Paige Ouimet, assistant professor of finance, moderated the panel composed of David Kirkpatrick (MBA ‘91), managing partner of SJF Ventures; Ben Kallo (BSBA ’87), vice president of clean technology research for Robert W. Baird & Co.; Tony Boon (MBA ’83), managing director of Gulf Advisory & Execution (USA) Inc.; and Val Smith (MBA ’02), vice president of corporate sustainability for Citigroup.
Cleantech venture capital comes in two styles, Kirkpatrick said: today markets and tomorrow markets. Today markets have the advantages of being lower risk, capital efficient, geographically diverse and have current market ROI and viable niche markets. Drawbacks include lower exit multiples, less proprietary technology, smaller markets and low margins. Tomorrow markets have high margins and transformative technologies that attract media attention and are rapidly scalable, though they are higher risk, require more capital and face global competition.
Breakthrough investments by the large funds in solar, smart grid, efficiency, transportation and biofuels have the potential to be transformative and lucrative, he said. “Solving societal problems is the driver for financial success.”
Abu Dhabi in the United Arab Emirates serves as an example. A major supplier of the world’s oil, Abu Dhabi has nonetheless set aside $22 billion to invest in renewable energy, said Boon, whose consulting business is based there. Through its Masdar Initiative, Abu Dhabi established sovereign wealth funds to diversify and created Masdar City, the world’s first carbon-neutral, zero-waste city. “The West said it wants to be independent from foreign oil,” Boon said, “and Abu Dhabi listened.”
But even small funds can play in the big cleantech industry, Kallo said, because mega-corporations see small companies as a way to grow their business. Public policy solutions can help overcome the hurdles to investing in clean energy, Smith said. Government incentives can play an important role in making alternative energy projects economically viable.
Kallo, though, was skeptical of stimulus funding that promised matching grants to utilities. Government funding might shore up startup technologies that should be cleaned out by the market, he noted.
Projecting to the future, Smith recommends incorporating carbon pricing in models. Right now, in legislation being considered by Congress, the price of carbon is collared from $10 to $30 per ton.
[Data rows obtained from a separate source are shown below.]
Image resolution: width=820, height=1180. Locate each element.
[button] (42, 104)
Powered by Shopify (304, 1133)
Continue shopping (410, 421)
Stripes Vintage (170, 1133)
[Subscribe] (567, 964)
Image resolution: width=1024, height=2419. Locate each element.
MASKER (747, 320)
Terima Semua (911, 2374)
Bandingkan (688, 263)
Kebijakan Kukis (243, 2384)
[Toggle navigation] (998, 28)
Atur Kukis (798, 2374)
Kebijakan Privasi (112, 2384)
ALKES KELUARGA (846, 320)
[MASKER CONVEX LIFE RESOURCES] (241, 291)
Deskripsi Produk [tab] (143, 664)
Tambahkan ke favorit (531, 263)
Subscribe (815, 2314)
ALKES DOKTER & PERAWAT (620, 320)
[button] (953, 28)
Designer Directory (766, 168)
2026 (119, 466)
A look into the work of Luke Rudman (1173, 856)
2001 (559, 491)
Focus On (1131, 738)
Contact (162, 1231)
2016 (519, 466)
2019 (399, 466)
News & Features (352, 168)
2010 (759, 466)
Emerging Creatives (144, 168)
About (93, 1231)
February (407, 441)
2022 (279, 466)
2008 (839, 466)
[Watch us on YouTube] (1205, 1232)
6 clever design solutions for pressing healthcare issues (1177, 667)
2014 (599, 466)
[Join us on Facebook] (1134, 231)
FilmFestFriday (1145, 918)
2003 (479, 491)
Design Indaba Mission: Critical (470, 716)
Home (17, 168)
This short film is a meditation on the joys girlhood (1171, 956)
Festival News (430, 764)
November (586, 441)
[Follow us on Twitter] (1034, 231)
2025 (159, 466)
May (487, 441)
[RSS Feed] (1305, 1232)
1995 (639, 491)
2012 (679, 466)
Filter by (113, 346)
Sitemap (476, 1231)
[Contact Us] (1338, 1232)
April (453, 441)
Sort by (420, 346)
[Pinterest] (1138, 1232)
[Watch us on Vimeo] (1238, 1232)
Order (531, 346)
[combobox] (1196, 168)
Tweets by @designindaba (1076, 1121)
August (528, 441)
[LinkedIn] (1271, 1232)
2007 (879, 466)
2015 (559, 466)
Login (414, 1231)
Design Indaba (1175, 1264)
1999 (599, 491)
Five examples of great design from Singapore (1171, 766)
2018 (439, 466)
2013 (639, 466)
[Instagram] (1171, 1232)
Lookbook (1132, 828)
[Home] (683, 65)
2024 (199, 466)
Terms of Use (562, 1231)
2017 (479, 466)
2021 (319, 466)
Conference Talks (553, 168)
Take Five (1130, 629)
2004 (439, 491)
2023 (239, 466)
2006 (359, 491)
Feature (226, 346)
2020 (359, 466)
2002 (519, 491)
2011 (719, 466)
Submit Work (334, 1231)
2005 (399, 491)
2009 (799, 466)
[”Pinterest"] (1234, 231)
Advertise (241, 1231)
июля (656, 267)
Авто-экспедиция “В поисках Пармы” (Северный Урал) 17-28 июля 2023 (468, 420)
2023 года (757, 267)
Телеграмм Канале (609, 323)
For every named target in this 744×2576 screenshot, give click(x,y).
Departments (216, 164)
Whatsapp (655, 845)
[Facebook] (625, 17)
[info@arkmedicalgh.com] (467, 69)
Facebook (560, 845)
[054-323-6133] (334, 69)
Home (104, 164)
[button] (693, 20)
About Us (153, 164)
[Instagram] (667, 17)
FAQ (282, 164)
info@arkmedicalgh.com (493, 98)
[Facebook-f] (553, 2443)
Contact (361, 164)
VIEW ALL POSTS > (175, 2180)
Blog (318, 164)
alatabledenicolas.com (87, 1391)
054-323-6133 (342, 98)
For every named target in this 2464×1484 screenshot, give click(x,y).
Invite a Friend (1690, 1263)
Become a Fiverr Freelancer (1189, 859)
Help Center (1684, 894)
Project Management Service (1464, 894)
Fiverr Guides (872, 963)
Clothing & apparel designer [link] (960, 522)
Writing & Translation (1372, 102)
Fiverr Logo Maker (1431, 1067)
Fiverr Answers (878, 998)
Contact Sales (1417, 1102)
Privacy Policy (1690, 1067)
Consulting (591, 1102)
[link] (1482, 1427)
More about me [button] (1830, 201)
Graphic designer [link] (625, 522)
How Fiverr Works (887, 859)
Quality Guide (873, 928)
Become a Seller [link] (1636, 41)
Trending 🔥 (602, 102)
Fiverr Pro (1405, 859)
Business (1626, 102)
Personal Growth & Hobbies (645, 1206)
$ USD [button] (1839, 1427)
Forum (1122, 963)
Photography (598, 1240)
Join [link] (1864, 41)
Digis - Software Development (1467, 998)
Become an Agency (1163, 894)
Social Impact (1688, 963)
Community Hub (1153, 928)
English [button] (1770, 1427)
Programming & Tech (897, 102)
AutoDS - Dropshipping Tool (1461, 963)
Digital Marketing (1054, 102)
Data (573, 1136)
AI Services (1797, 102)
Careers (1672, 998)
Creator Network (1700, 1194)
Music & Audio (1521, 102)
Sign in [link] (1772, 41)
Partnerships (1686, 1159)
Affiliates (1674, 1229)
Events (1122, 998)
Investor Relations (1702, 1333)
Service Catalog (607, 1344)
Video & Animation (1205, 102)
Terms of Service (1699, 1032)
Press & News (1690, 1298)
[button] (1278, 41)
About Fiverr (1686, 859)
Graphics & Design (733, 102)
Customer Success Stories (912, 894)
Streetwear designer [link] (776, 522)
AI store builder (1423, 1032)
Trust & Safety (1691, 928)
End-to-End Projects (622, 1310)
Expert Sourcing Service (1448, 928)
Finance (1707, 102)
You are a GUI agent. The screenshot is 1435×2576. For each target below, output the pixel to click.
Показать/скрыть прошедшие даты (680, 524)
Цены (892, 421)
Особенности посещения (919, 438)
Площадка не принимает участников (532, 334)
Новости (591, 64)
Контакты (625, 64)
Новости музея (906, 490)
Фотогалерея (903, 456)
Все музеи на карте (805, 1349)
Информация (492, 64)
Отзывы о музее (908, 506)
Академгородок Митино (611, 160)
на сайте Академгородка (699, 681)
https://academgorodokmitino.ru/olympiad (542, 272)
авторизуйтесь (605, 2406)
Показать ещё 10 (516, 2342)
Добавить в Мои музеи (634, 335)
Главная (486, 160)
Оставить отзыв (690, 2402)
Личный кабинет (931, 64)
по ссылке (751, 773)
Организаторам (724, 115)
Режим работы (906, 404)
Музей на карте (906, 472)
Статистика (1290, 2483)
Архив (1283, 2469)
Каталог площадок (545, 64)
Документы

She noted that many municipalities are looking at Property Assessed Clean Energy bonds that pay for energy efficiency projects over time.
As for investing in domestic vs. international clean energy, Europe is still investing in U.S. public companies, Kallo said, and “that points to our ingenuity.” However, Kirkpatrick noted that the U.S. lost its top seat in photovoltaics to China during the recession. “It’s a global supply chain,” Kirkpatrick said. “We have to find our expertise and value add.”